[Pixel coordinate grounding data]

- - - - -

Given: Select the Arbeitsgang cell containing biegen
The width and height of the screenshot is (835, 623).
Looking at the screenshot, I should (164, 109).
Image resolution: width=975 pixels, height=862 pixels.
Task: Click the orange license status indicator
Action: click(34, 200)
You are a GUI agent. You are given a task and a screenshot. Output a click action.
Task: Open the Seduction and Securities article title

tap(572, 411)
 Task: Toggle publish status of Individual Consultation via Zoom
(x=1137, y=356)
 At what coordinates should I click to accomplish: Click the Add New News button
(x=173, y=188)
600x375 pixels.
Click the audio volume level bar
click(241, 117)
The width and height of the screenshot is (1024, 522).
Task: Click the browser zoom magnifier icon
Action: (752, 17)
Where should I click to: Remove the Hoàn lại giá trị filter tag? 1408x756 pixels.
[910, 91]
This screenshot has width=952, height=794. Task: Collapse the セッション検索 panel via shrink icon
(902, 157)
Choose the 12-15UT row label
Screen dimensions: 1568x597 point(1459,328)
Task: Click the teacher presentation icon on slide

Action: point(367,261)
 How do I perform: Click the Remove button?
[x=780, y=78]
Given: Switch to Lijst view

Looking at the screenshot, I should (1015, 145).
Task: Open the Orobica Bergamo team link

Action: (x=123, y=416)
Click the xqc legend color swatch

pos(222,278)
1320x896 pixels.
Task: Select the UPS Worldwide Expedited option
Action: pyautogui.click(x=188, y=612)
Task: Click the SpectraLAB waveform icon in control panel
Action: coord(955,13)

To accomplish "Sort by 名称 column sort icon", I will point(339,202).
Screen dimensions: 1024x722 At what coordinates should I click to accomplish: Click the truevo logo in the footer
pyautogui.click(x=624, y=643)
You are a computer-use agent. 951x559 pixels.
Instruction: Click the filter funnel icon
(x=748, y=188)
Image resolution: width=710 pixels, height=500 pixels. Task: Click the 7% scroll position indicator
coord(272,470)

- - - - -

How to complete this task
Restate all of the data above. Match it word for word.

Expected output
Given: Select the Arbeitsgang cell containing biegen
The width and height of the screenshot is (835, 623).
Looking at the screenshot, I should (164, 109).
Image resolution: width=975 pixels, height=862 pixels.
Task: Click the orange license status indicator
Action: click(34, 200)
You are a GUI agent. You are given a task and a screenshot. Output a click action.
Task: Open the Seduction and Securities article title

tap(572, 411)
 Task: Toggle publish status of Individual Consultation via Zoom
(x=1137, y=356)
 At what coordinates should I click to accomplish: Click the Add New News button
(x=173, y=188)
600x375 pixels.
Click the audio volume level bar
click(241, 117)
The width and height of the screenshot is (1024, 522).
Task: Click the browser zoom magnifier icon
Action: (752, 17)
Where should I click to: Remove the Hoàn lại giá trị filter tag? 1408x756 pixels.
[910, 91]
This screenshot has width=952, height=794. Task: Collapse the セッション検索 panel via shrink icon
(902, 157)
Choose the 12-15UT row label
Screen dimensions: 1568x597 point(1459,328)
Task: Click the teacher presentation icon on slide

Action: point(367,261)
 How do I perform: Click the Remove button?
[x=780, y=78]
Given: Switch to Lijst view

Looking at the screenshot, I should (1015, 145).
Task: Open the Orobica Bergamo team link

Action: (x=123, y=416)
Click the xqc legend color swatch

pos(222,278)
1320x896 pixels.
Task: Select the UPS Worldwide Expedited option
Action: pyautogui.click(x=188, y=612)
Task: Click the SpectraLAB waveform icon in control panel
Action: coord(955,13)

To accomplish "Sort by 名称 column sort icon", I will point(339,202).
Screen dimensions: 1024x722 At what coordinates should I click to accomplish: Click the truevo logo in the footer
pyautogui.click(x=624, y=643)
You are a computer-use agent. 951x559 pixels.
Instruction: Click the filter funnel icon
(x=748, y=188)
Image resolution: width=710 pixels, height=500 pixels. Task: Click the 7% scroll position indicator
coord(272,470)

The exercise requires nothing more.